* [WRITTEN EXERCISE] Echo the entries starting at the line that contains "Given: Click the" and ending at the line that contains "pos(859,169)", both included, with the pictures left out.

* [DATA PROVIDED]
★ ★ ★ ★ ★

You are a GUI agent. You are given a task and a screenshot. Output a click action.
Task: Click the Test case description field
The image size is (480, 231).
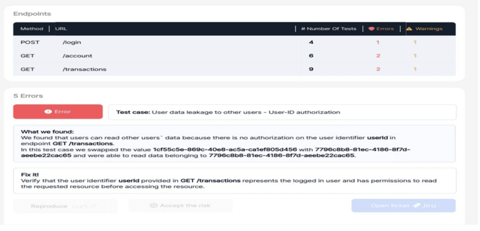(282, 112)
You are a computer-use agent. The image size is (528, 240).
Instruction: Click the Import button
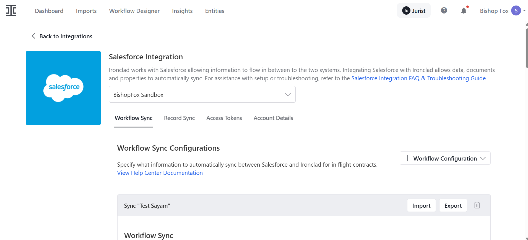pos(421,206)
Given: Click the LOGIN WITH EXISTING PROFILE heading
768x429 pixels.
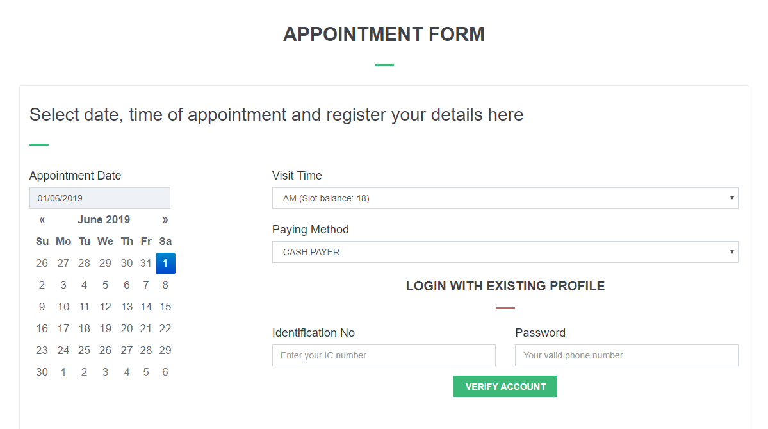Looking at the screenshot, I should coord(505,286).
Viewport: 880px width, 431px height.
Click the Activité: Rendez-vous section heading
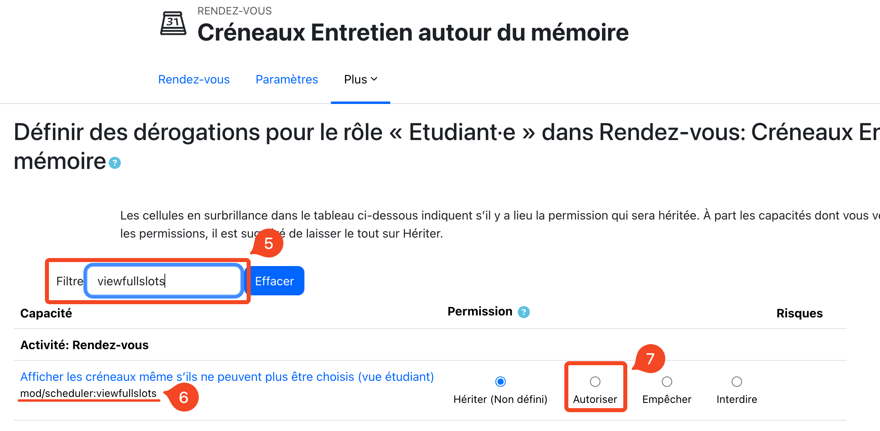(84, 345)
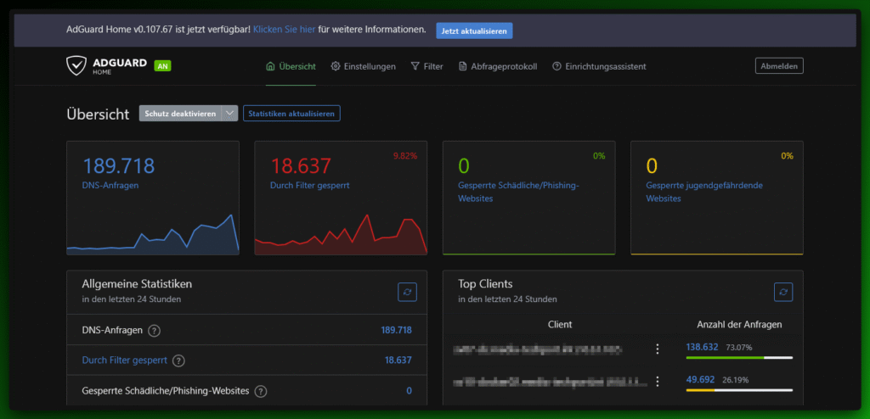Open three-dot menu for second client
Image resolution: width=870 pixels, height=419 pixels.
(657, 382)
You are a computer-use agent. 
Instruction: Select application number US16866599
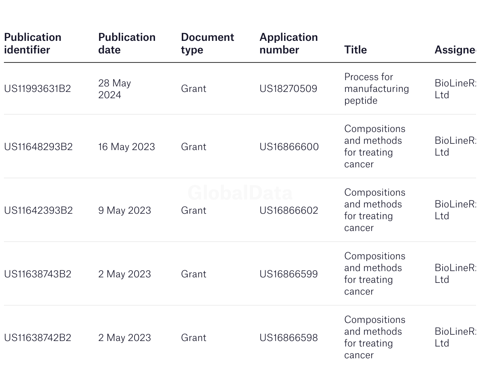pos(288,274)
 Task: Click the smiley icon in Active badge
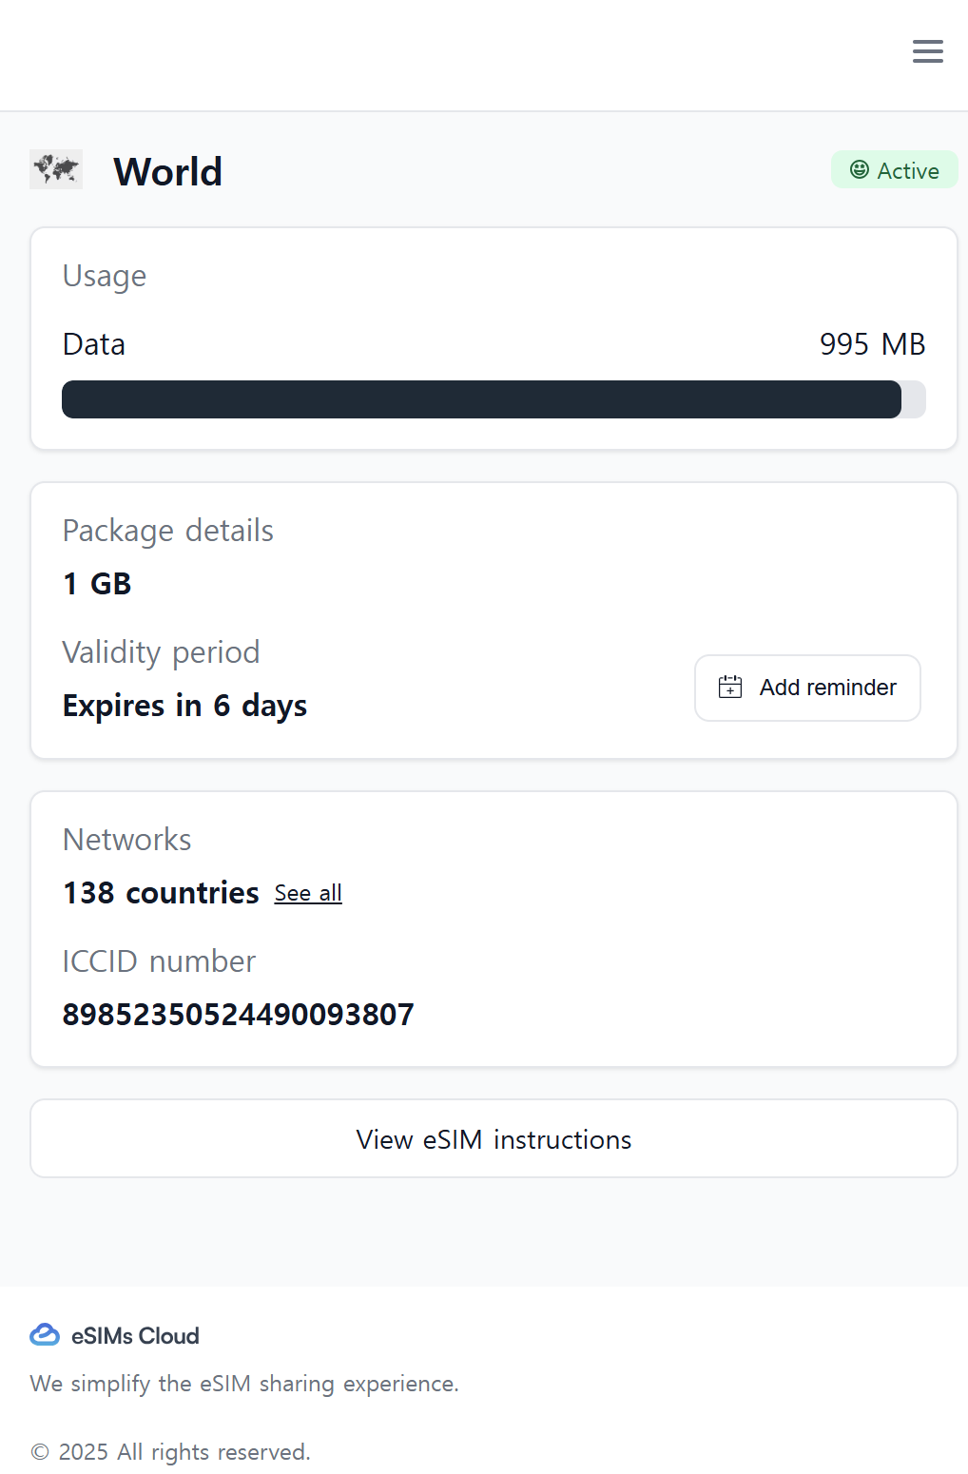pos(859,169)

★ ★ ★ ★ ★

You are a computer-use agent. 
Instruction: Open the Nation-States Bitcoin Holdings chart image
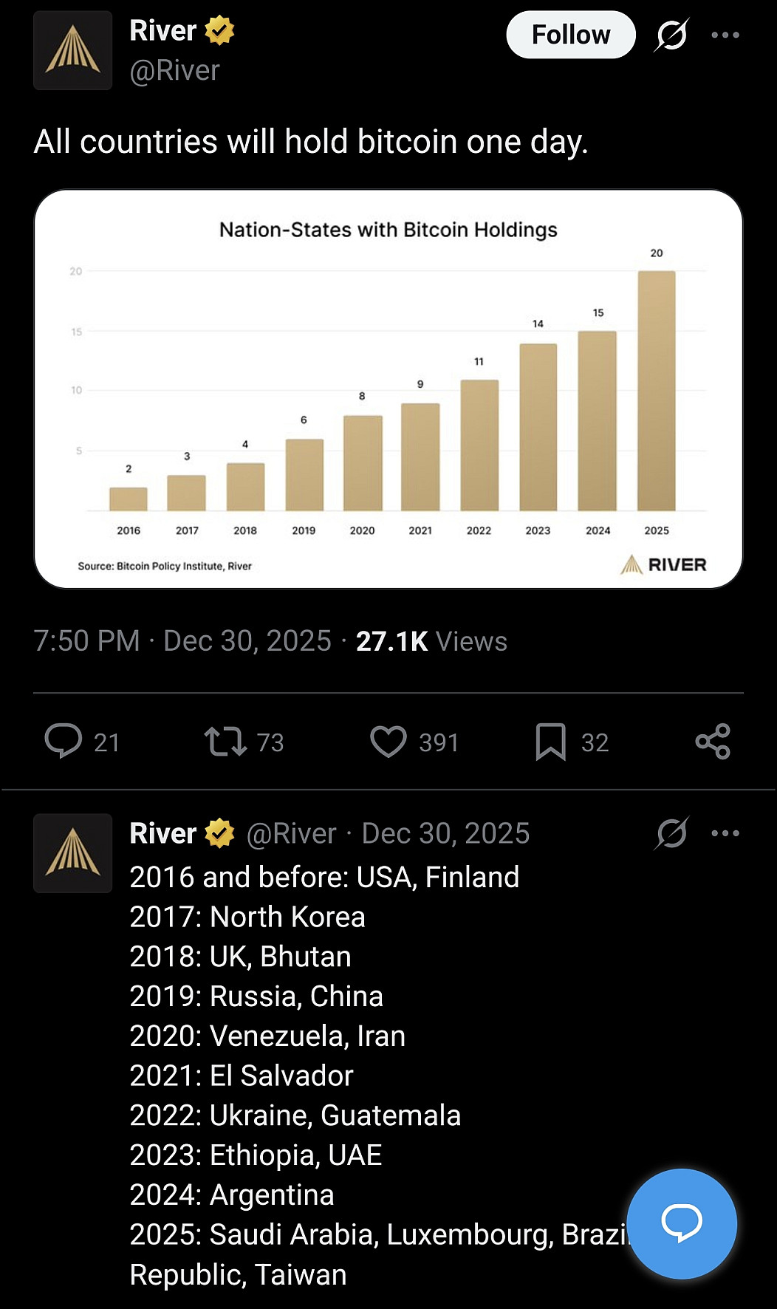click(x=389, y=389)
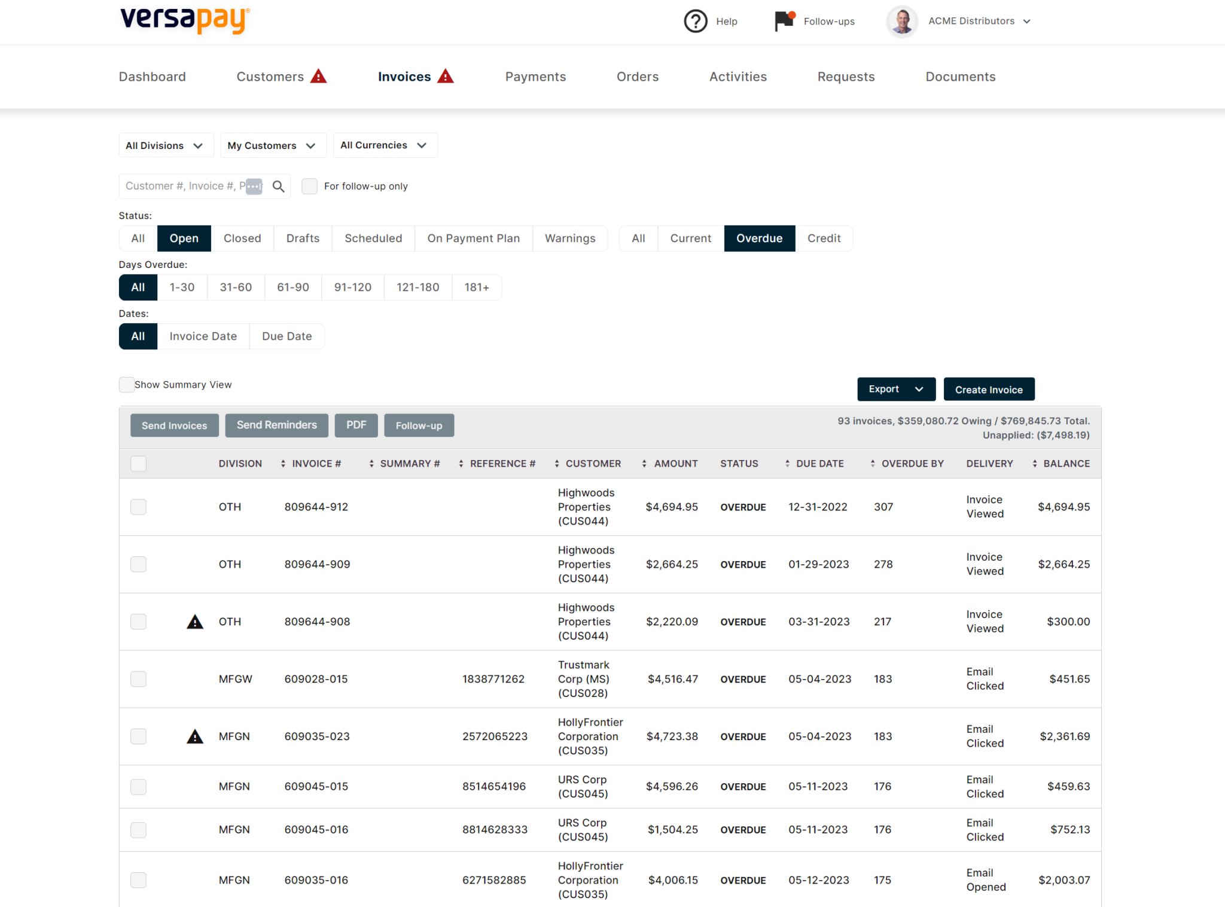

★ ★ ★ ★ ★

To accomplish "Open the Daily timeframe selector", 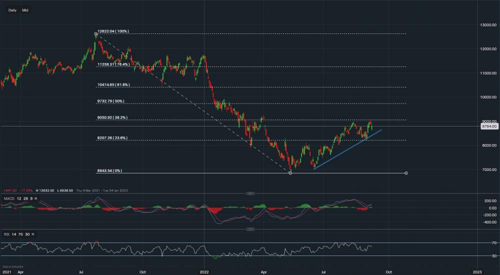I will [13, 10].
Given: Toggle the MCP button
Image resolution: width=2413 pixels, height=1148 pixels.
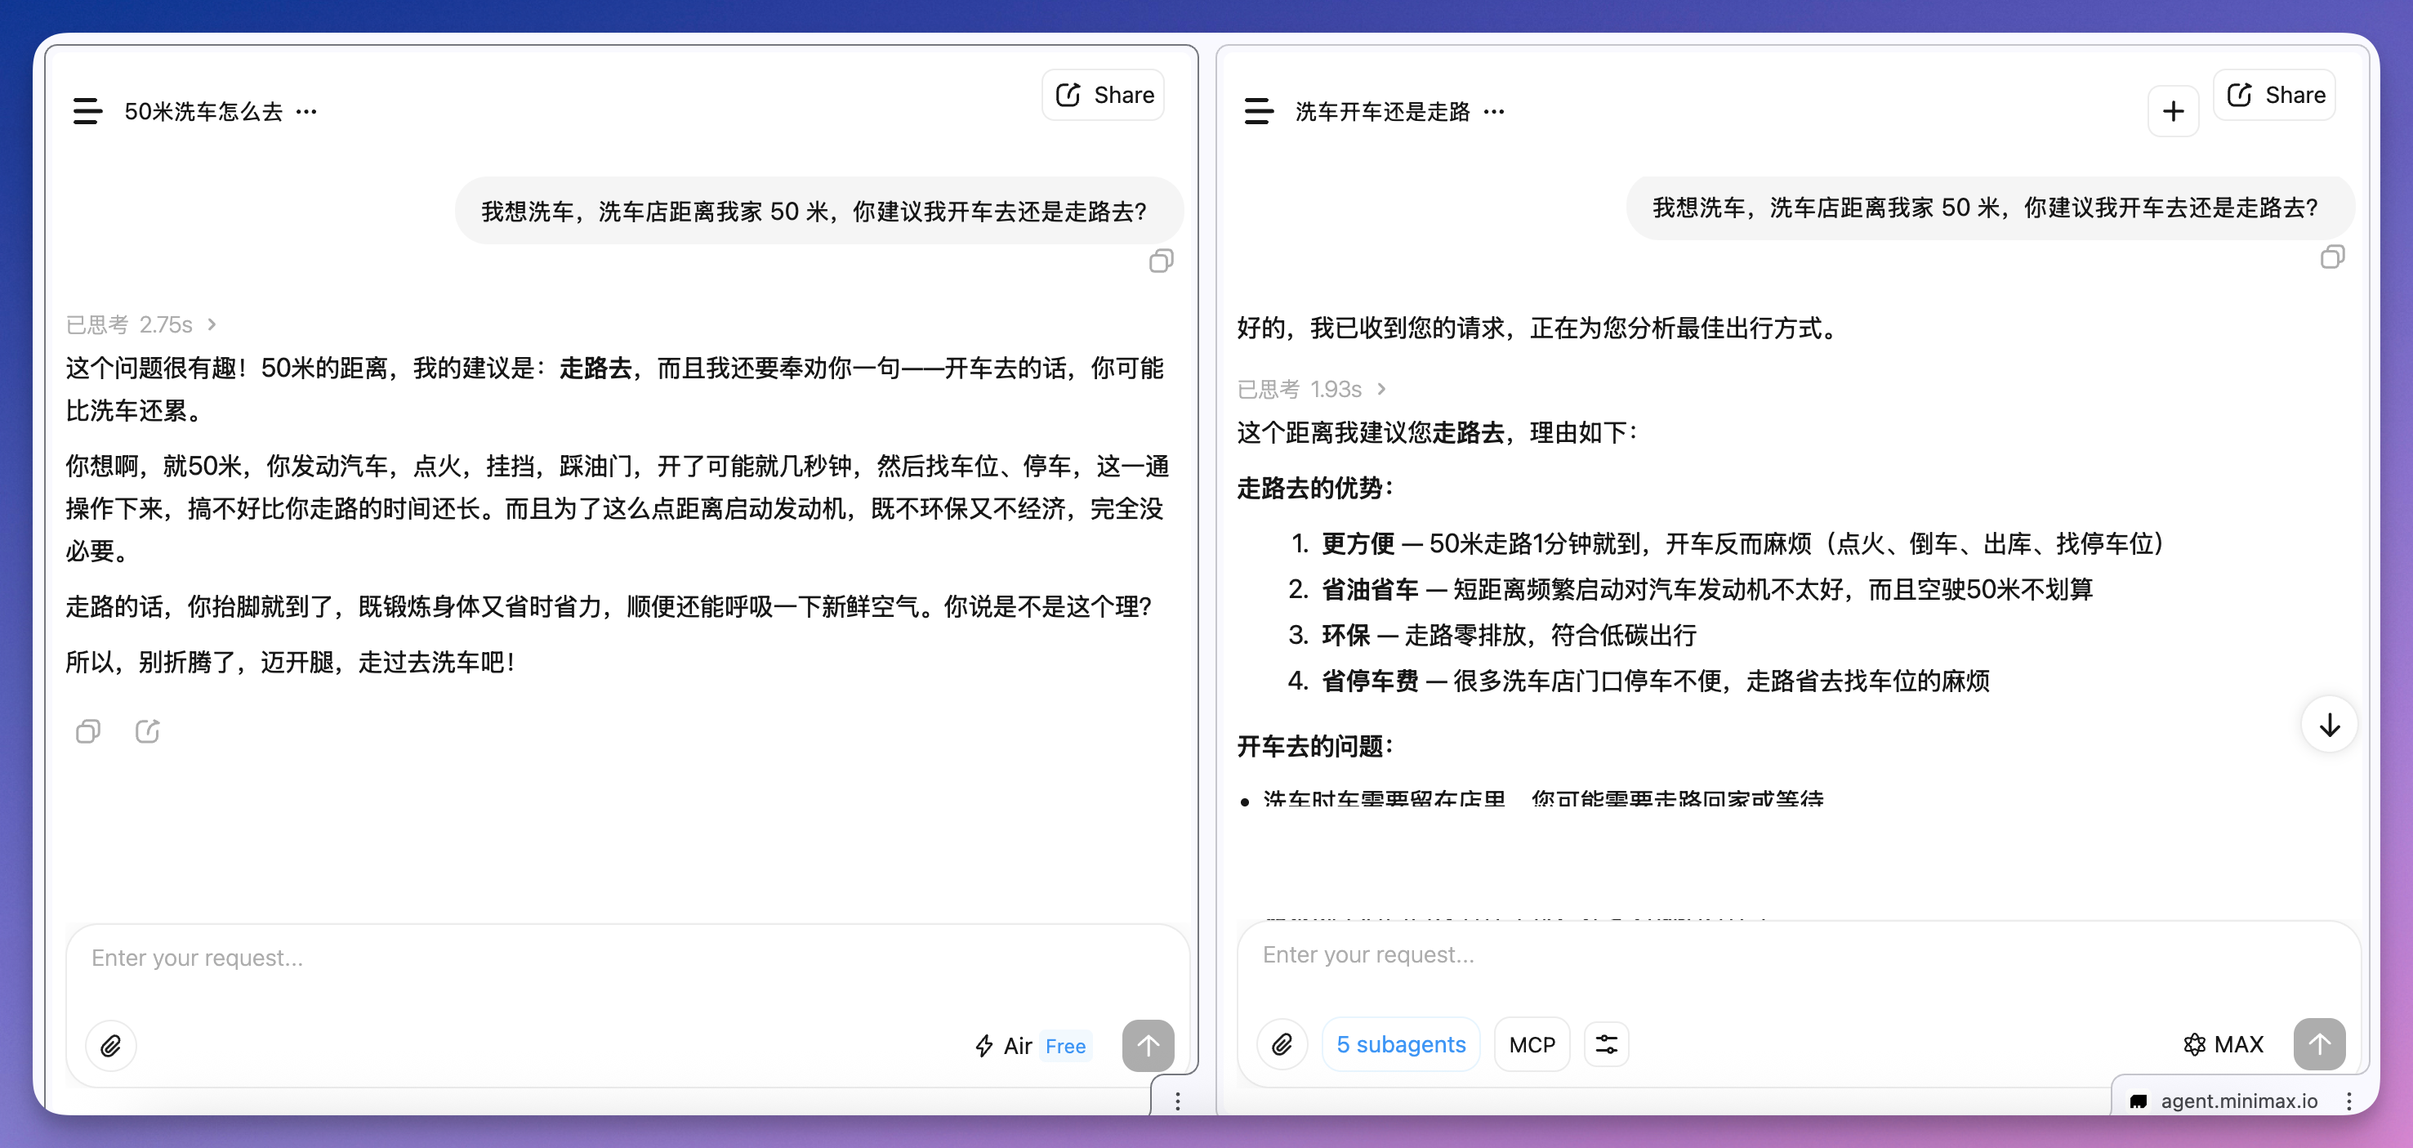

★ ★ ★ ★ ★

* [EXPECTED ANSWER]
Given: Click the LOGIN WITH EXISTING PROFILE heading
768x429 pixels.
Looking at the screenshot, I should coord(505,286).
Viewport: 880px width, 431px height.
Click the Activité: Rendez-vous section heading
(84, 345)
Open three-dot menu for second client
Image resolution: width=870 pixels, height=419 pixels.
(657, 382)
You are a computer-use agent. 
Instruction: Select application number US16866599
pos(288,274)
 Task: Click the smiley icon in Active badge
pos(859,169)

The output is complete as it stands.